Start of Block

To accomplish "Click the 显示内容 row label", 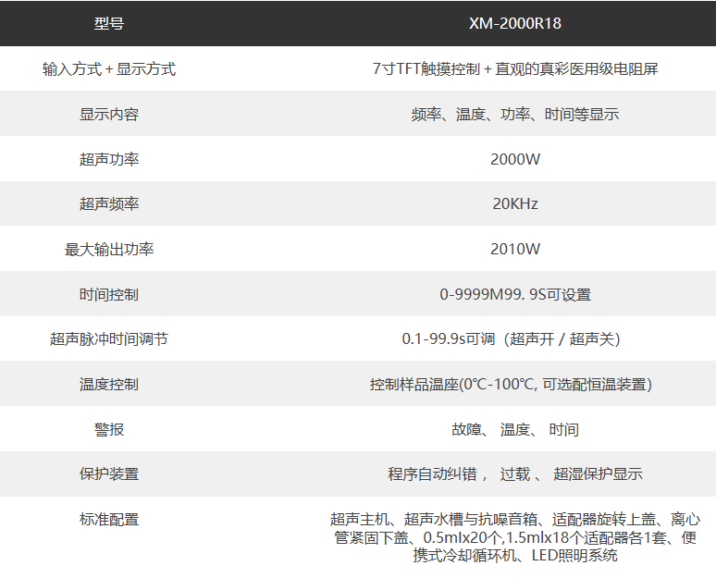I will coord(108,115).
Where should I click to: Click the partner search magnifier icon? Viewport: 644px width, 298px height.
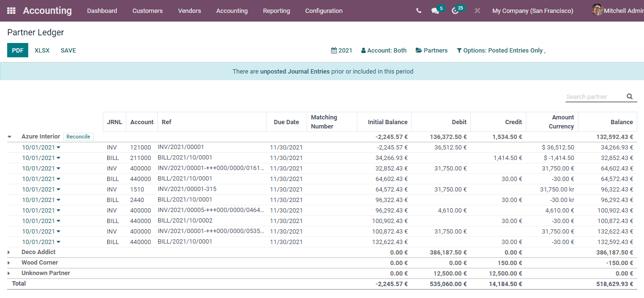pos(630,96)
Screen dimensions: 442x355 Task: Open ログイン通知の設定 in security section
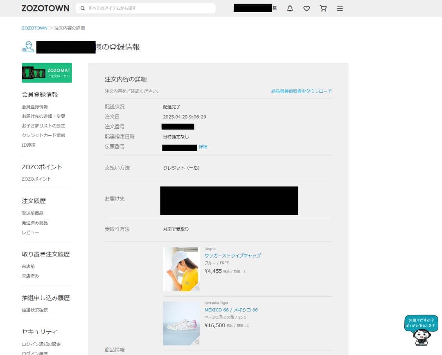pos(41,344)
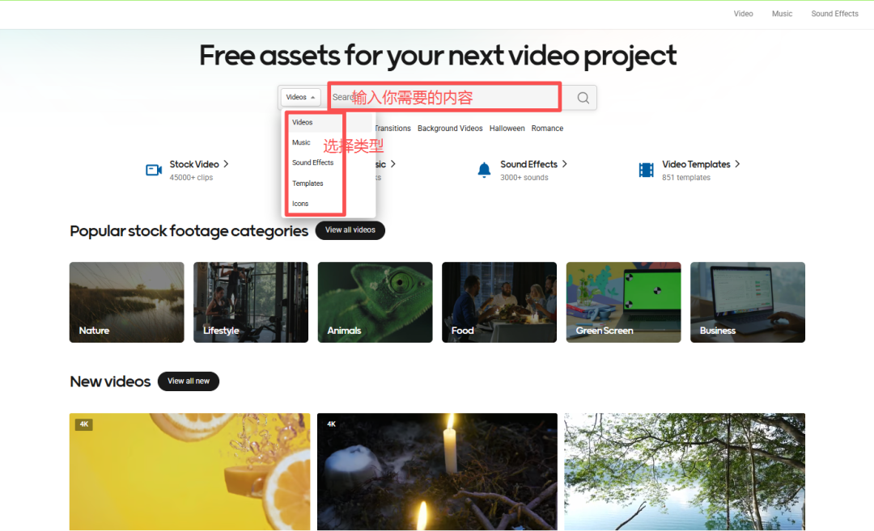874x531 pixels.
Task: Open the Halloween suggested search link
Action: 507,129
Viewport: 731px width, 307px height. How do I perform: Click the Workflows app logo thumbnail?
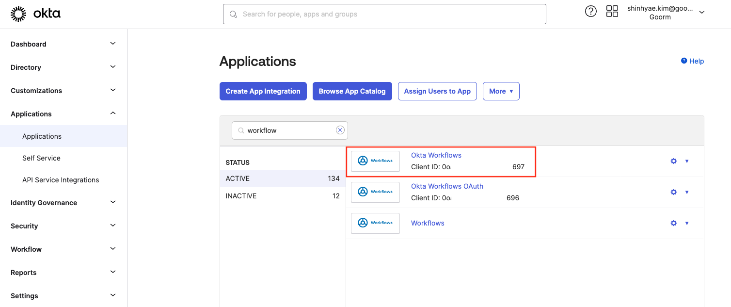[x=375, y=223]
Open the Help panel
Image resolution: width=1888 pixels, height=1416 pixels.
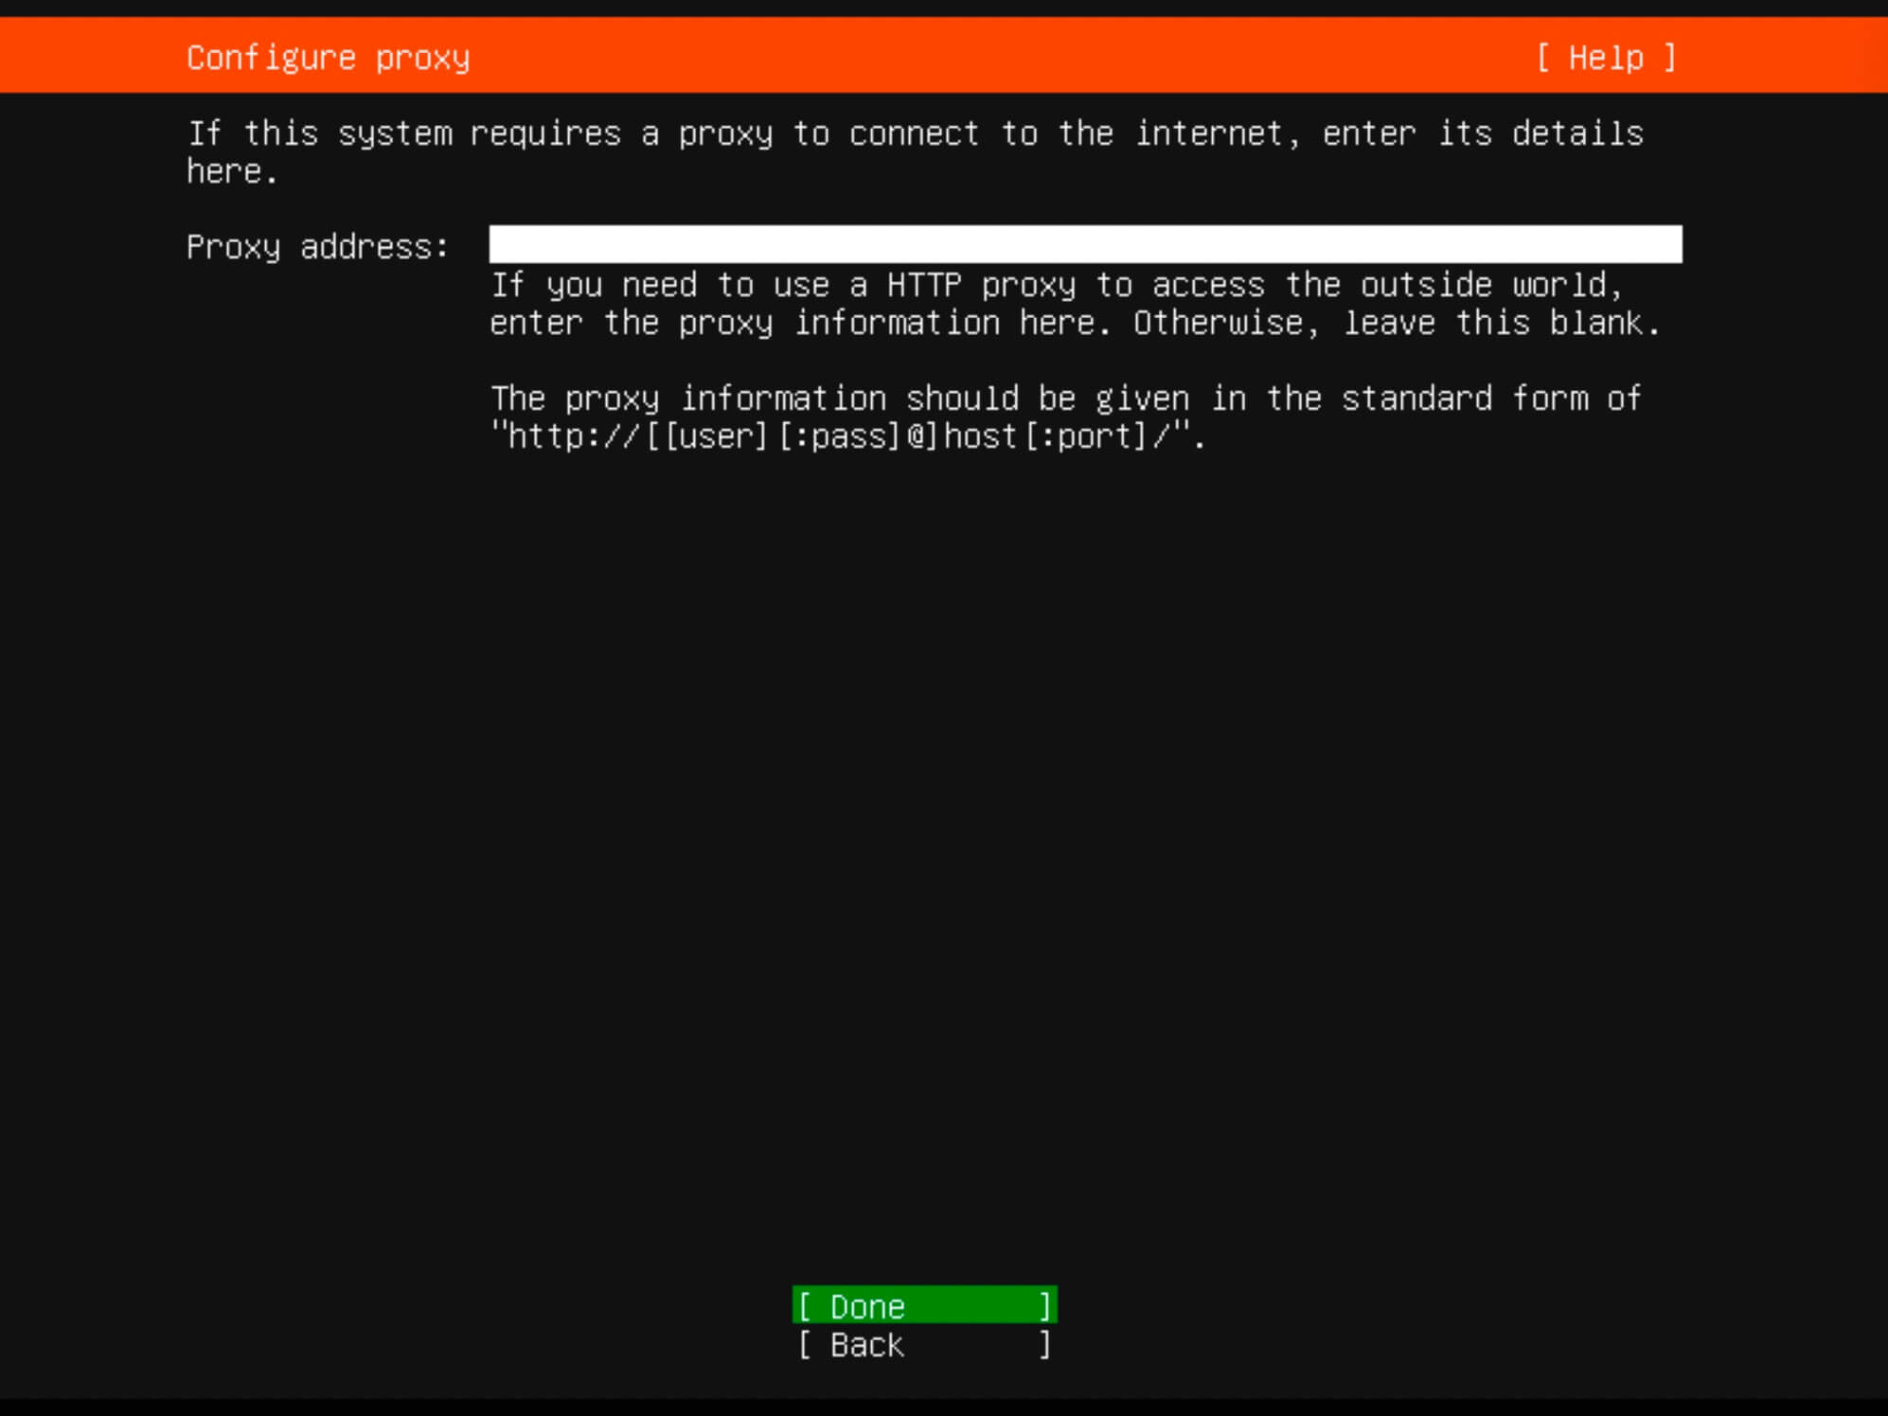pos(1605,57)
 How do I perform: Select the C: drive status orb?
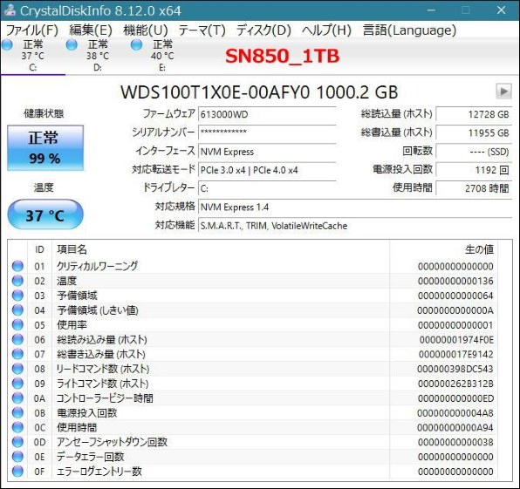point(7,45)
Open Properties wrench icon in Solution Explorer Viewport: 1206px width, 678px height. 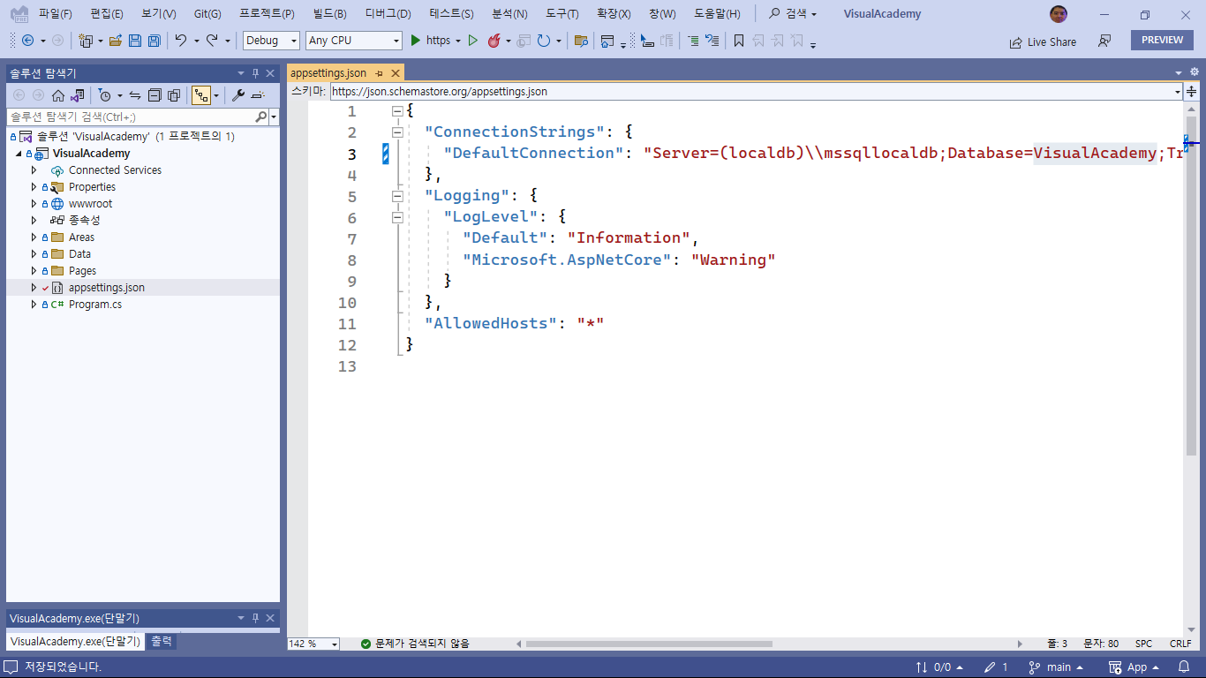237,95
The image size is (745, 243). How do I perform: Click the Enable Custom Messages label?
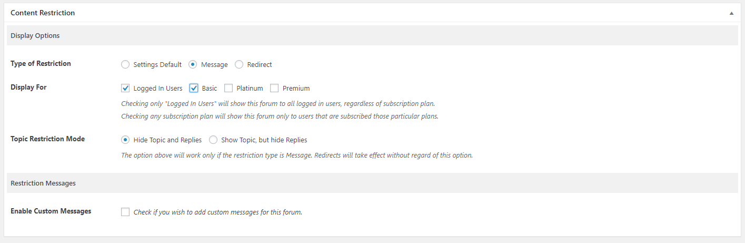tap(51, 211)
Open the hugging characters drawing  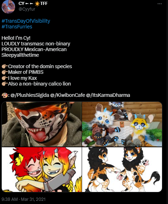point(42,170)
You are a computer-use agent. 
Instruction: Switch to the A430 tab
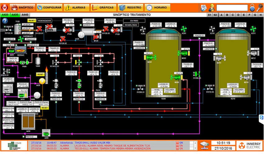click(x=15, y=15)
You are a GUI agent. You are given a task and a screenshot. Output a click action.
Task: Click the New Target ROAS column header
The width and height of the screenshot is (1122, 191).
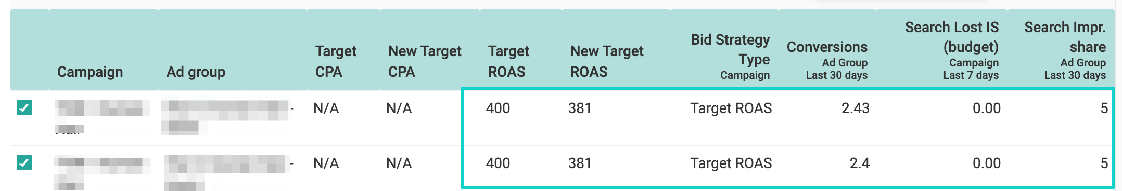pyautogui.click(x=607, y=61)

End of Block

# WHAT YOU WILL DO
Whenever a line of the listing contains the word "agent", it counts; say the total only.

# ANSWER TO THIS EXERCISE
2